Cui Guan Pian (催官篇) - Rank-Activating Directional Study
Cui Guan Pian belongs to the learned Feng Shui tradition that reads dragon, cave, sand, water, and direction through official-rank imagery. In academy terms, it is not a promise of office. It is a disciplined study of which mountains, sand-water arrangements, and star correspondences were classically treated as refined, noble, literate, or dangerous. The new Luopan learning layer focuses on San Ji, Liu Xiu, and Tian Xing noble markers as reference bands for advanced students.
San Ji and Liu Xiu
The text and commentarial tradition preserve the idea of three auspicious directions and six elegant directions. These markers are used to notice when a dragon, sand, water, or facing participates in a refined directional pattern. They should always be read with form quality: a noble marker with broken, oppressive, or confused landform is not automatically good; clean form without directional support may still be usable but less specialized.
How to Study the Ring
- Locate the 24 mountain involved in the dragon, sitting, facing, or visible sand.

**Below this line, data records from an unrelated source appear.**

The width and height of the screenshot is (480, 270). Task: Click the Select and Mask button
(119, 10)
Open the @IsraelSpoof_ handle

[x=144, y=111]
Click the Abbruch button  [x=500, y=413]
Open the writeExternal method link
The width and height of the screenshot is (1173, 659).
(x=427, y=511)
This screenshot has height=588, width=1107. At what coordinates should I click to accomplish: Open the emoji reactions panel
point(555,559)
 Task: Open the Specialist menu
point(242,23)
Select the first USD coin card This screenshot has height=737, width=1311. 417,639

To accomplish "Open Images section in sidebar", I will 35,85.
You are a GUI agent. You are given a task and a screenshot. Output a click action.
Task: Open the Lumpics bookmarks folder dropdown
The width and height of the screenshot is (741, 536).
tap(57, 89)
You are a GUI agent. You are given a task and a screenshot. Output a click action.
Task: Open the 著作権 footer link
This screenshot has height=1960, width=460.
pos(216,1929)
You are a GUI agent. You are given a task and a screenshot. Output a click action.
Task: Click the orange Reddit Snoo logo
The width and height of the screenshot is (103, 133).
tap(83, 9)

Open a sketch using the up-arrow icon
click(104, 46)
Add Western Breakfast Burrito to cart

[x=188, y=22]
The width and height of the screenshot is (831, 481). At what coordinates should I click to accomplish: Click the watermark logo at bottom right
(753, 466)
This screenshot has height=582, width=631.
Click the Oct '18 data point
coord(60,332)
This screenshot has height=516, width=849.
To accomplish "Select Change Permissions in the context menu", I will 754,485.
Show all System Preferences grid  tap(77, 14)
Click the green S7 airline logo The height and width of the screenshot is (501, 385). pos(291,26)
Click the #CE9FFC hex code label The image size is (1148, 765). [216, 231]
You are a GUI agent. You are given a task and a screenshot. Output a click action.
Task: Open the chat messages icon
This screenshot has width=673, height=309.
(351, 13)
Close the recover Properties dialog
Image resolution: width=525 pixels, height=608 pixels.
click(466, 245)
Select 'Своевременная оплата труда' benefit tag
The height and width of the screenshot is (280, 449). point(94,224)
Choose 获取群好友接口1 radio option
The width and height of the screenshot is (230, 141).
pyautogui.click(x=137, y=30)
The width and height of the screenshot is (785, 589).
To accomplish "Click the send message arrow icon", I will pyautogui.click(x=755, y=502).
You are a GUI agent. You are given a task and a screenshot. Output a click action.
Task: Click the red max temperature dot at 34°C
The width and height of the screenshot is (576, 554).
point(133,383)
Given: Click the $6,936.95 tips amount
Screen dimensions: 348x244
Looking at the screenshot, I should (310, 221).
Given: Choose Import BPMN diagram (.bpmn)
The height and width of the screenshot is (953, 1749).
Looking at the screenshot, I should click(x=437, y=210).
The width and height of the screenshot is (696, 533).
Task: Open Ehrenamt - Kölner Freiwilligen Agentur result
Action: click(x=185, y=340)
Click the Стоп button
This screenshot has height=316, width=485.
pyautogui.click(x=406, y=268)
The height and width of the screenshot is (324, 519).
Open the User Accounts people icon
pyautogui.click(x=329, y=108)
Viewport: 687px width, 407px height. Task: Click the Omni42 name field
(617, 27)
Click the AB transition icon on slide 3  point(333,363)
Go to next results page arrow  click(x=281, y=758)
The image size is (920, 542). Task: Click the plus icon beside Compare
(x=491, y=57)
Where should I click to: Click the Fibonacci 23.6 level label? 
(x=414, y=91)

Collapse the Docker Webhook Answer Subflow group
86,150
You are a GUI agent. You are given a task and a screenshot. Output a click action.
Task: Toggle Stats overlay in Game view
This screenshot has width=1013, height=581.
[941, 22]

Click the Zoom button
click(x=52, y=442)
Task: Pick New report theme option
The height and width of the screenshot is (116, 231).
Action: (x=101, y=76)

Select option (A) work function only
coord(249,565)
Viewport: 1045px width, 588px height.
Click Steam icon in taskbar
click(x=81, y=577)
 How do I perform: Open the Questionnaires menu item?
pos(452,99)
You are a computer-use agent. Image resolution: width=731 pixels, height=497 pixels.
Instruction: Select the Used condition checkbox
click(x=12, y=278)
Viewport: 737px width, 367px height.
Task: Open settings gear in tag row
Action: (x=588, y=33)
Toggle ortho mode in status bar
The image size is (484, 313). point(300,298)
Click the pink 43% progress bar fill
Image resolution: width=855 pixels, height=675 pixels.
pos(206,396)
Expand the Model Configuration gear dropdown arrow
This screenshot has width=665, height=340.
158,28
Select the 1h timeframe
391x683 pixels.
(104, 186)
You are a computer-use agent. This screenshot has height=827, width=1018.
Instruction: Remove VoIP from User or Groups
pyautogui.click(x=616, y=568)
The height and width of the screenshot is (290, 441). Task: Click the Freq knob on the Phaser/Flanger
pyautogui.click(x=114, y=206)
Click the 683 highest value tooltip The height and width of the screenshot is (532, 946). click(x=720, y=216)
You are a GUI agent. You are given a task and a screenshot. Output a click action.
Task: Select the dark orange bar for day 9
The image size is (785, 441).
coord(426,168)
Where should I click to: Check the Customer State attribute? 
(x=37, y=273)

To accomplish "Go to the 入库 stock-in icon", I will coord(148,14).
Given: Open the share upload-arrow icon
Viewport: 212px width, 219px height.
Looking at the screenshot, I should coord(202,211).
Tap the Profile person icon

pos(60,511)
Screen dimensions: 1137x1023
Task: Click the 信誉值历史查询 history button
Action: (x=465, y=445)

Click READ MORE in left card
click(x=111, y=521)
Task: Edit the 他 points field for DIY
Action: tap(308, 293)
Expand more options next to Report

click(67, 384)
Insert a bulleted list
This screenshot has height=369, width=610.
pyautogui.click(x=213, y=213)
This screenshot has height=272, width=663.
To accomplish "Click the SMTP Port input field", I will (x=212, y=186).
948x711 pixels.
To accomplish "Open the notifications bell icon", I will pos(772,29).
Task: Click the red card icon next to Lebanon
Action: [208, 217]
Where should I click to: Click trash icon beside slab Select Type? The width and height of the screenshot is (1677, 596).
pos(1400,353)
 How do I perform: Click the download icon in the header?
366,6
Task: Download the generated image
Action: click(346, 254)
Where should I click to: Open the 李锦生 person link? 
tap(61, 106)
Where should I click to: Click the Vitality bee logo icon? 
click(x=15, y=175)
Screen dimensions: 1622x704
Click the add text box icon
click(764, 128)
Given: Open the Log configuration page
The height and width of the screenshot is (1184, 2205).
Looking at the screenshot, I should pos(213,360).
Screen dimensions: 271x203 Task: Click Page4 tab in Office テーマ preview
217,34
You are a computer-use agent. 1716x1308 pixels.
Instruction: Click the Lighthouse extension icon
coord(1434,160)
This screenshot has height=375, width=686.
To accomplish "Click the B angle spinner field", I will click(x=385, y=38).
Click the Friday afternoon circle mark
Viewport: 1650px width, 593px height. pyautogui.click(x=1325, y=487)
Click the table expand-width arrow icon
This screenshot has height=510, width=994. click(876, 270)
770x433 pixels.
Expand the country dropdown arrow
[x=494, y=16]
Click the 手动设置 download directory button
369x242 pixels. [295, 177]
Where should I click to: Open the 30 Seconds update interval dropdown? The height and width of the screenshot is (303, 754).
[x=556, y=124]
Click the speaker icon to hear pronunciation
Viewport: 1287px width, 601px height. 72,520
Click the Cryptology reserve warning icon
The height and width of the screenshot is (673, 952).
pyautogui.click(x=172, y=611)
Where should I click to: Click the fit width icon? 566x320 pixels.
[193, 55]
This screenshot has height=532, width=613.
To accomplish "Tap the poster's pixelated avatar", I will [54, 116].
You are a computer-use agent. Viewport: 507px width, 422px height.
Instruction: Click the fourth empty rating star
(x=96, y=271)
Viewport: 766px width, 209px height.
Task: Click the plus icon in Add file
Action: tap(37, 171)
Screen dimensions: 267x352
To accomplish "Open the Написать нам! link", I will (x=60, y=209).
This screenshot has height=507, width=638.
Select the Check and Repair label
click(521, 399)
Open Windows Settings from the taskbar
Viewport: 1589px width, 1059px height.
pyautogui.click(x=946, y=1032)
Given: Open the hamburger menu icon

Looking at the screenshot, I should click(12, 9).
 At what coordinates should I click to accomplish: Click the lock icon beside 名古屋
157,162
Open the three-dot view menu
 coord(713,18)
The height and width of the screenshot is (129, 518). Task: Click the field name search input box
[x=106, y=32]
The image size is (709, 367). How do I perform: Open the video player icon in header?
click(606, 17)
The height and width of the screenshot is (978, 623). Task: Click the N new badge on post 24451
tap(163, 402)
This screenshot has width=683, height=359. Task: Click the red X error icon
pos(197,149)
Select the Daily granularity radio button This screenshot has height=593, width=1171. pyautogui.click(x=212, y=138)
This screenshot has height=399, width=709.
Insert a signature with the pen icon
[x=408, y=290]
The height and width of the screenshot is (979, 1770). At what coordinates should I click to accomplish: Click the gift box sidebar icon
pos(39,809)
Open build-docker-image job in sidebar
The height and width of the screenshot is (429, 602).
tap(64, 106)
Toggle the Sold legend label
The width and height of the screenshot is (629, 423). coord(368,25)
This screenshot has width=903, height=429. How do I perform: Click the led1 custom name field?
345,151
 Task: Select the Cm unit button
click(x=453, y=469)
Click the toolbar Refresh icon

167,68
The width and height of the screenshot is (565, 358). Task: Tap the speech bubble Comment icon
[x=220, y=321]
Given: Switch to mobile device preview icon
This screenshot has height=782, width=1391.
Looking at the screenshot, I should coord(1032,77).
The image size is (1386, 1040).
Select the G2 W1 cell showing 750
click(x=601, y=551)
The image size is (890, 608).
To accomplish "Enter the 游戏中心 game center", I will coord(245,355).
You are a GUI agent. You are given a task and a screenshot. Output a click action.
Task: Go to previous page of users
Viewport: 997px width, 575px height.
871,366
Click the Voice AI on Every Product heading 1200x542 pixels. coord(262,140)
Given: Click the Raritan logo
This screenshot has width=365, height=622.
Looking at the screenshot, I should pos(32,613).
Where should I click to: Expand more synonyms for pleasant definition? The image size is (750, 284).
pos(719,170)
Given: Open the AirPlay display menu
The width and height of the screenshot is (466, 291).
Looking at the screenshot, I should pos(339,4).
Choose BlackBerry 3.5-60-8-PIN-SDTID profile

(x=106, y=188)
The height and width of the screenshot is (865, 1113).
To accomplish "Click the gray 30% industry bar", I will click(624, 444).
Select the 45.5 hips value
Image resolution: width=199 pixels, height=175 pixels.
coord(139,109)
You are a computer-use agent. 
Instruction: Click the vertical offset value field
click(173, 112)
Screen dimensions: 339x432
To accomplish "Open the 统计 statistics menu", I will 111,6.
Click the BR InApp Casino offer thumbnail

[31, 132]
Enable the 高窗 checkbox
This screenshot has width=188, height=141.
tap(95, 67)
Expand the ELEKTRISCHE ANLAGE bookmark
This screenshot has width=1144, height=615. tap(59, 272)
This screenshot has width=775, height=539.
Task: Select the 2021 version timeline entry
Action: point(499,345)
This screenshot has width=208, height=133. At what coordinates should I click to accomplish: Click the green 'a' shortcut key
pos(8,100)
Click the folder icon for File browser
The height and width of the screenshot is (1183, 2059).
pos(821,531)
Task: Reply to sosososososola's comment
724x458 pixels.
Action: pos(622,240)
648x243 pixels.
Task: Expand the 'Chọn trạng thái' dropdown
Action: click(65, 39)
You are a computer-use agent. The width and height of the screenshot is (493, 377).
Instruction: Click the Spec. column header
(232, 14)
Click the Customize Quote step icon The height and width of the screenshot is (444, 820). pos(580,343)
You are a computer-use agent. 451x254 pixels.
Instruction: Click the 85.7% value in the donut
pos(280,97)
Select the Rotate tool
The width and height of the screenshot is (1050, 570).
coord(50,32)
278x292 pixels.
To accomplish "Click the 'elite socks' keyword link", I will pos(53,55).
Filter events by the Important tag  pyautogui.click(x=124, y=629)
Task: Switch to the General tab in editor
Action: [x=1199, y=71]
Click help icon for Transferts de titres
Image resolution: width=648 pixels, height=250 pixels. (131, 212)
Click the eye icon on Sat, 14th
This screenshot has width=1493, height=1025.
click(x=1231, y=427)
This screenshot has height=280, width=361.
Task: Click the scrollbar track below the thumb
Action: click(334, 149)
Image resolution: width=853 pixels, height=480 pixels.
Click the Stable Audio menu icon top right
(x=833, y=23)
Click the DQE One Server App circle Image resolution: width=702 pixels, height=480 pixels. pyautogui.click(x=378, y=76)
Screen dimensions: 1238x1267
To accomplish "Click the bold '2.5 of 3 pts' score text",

- Check whether it belongs to San Ji, Liu Xiu, or a Tian Xing noble set.
- Compare the marker with the actual landform and water approach.
- Use Flying Stars, San He, or Xuan Kong as the timing and qi cross-check, not as a replacement for the text's form logic.
This module is best taught after Form School and Luopan precision. Its value is vocabulary: it helps students understand why advanced compasses contain rank, nobility, and star-name bands, and why those bands require evidence from the land.